Last Friday evening, my four-year-old daughter and I had an impromptu daddy-daughter date - something we do every now and then when my wife has a work engagement. We decided to have dinner at Mills Market, our neighborhood restaurant where we can sit outside for hours chatting with our neighbors, and the food is an afterthought. Mills Market has become our spot over the last year, so there is a feeling of comfort there that my daughter and I have when we visit. They know us. We know them. They know our dogs. It’s one of those places that serves average food, but would be missed more than a premium steak house if they moved.
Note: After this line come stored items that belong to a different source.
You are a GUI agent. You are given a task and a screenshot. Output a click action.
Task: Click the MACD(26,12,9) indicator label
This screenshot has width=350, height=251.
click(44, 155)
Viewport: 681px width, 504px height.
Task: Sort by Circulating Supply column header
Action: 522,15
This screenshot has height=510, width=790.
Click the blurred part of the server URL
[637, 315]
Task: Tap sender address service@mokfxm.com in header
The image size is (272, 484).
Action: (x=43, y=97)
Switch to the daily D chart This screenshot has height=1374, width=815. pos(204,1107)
Like most Fridays, my mind was drifting away from the week and transitioning into weekend mode. During most weeks, I basically do three things: work with clients to help them increase their sales; create content – whether writing posts like this or building a new methodology of teaching our concepts; and network with potential future clients. I am constantly thinking and sinking into that world of creativity to figure out the next best thing – the next best way to help my clients bring their marketing and sales efforts to the next level. I must admit that most weeks I get wrapped around the axel in detail. Although detail and granularity are two of the unique benefits we bring to our clients, I sometimes get too caught up in them. Sometimes I make things harder than they really are. And that’s what my daughter taught me last Friday.
After hanging out and playing with rocks for about 30 minutes after dinner, she asked me if she could give her prize rock to a little girl on the other side of the patio. I proudly obliged and walked with her. She cautiously approached the girl, who was probably a year or two older than my daughter, extended her arm, and quietly offered: “You can have my rock.” Although the pause was maybe a third of a second, I went through a thought process of her being rejected by the older girl and never wanting to socialize again, living miserably alone with my wife and me until we passed. Then, the other girl accepted the rock, and gave my daughter a hug.
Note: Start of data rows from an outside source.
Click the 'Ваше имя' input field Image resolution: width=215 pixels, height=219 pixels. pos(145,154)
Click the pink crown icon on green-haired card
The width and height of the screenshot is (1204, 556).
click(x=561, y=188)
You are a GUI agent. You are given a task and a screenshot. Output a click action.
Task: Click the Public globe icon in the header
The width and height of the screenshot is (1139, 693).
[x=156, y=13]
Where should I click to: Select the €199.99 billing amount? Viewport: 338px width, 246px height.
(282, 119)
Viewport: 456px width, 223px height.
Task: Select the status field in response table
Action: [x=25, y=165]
The day before this dinner date, I had conducted a day trip to see a client to strategize with their sales team on turning around 2017. I left the house for the airport at 4:50 am, and I arrived back home after midnight. I prepared as much as I possibly could, understanding reports and data, considering the experience and personality of each of the sales people, and racking my brian until it hurt to help develop action items to get them pointed in the right direction. I did all that work and put so much stress on my brian during our meetings that it really did hurt. Not my head … my brian actually hurt. On my flight home that evening, I was proud of our work together. Exhausted, but proud. They’re going to turn this thing around pretty soon.
In the meantime, my four-year-old daughter walks across a restaurant and offers another little girl a rock.
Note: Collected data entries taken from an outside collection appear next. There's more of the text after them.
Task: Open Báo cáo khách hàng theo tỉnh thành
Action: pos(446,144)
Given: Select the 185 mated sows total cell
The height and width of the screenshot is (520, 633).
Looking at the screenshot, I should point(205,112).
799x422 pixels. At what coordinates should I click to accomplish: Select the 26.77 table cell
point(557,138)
Isn’t that what our craft of selling is all about? Don’t get me wrong. Everything we’ve preached for seven years about the world of buying and selling is completely valid. The concepts of becoming the perceived expert in the marketplace, creating emotional engagement and making your point of contact your best salesperson, offering multiple avenues for the market to absorb meaningful content through digital market, etc. – all of this is still valid. But if we forget to proactively walk across a room, introduce ourselves to a complete stranger, and offer them our prize rock, then we’ll never be great at sales.
Get out there. Meet other people in your market place. Offer them something. Become their advisor and friend. Then, and only then, are the concepts that we teach going to help make you one of the great ones.